• **PROVIDED PASSAGE**:
※ ※ ※

When I left my parents’ home, my father hugged me. Less than 1.5m. A failure of social distancing.

I drove home. I didn’t wear a mask. I used the air-con while listening to “This Podcast Will Kill You”. The wind was wild, dust whirling from the dirt roads. It was homely.



When I pulled into the drive, the dog’s didn’t bark. It takes only two weeks for them to forget what my car engine sounds like. Or perhaps the wind was so loud that even they didn’t hear me. I was happy to be home, and not too sad about being kept there.

Inside our fences, the wind had blown boxes around and clothes off the line. In the kennel yard, the dirt was like a cloud above it. You could hear soil tick-tick-ticking against the fence as it swirled.

The sun prickled against my white skin as I busied myself – bringing in my bags, letting dogs out, walking down to the paddock’s corner to release the mice in the humane trap.

I methodically unpacked my bag – putting things away instead of in piles. I had time, afterall.

I ate a sweet potato and was grateful that my husband had bought some vegetables besides potatoes and carrots. I surveyed the whole kitchen and was pleased with the selection and volume. How rubbish it would be to come home to self-isolation without someone to shop for you!

I cleaned a knife with papertowel, and then realised that this was terribly wasteful and I should use cloth so I can wash and reuse. Papertowel is a limited resource these days.

※ ※ ※

• **COLLECTED MATERIAL**:

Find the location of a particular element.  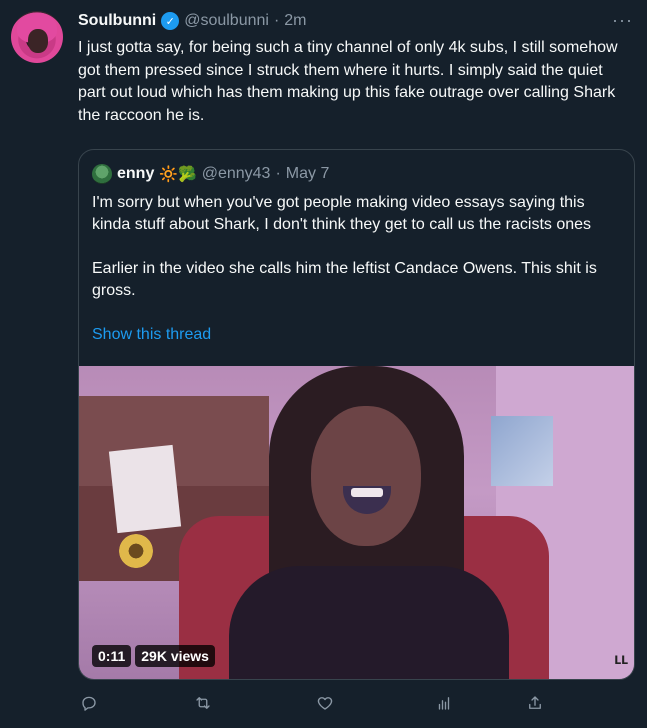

※ ※ ※

• **WORK INSTRUCTIONS**:
1: List the chores the self-isolation account says the narrator busied themselves with while the sun prickled against their skin.
2: Answer these questions from the self-isolation account:
(a) Which podcast was playing during the drive home?
(b) How long does it take the dogs to forget the sound of the car engine?
(c) What did the narrator eat after unpacking?
3: Extend the self-isolation account, starting right after its final sentence.

• **WRITTEN RESPONSES**:
1:
- Bringing in the bags
- Letting the dogs out
- Walking down to the paddock's corner to release the mice in the humane trap

2:
(a) "This Podcast Will Kill You"
(b) Two weeks
(c) A sweet potato

3:
I called my boss. I called my vet. I received a phone call – a noise that startled me after my phone had been silent for a fortnight.

I put on a load of washing.

It wasn’t even midday yet.

I trained a dog. I cleaned the kennels. I cut dog nails. I cleaned dog ears.


The News

While in the kennels, I listened to the radio.

They talked about how football crowds were cancelled. I wished I could play any of the sports I like (earthdog, tracking, dog showing, dancing with dogs), but they’ve been cancelled nationally. I used to say my utopian world was where people only got to play sports, not just watch them – it turns out it’s a dystopian.

Tasmania had imposed a self-isolation for those coming in from anywhere, including mainland Australia. Australia had joked about losing Tasmania for years, but it wasn’t funny anymore.

I learnt that the new travel restrictions were the first time in history. This is history.



I remembered there was a lot of ‘Married At First Sight’ that I had to catch up on. I watched as I attended to my overflowing email inbox.

I made a sign for our front gate and door, warning others to stay away.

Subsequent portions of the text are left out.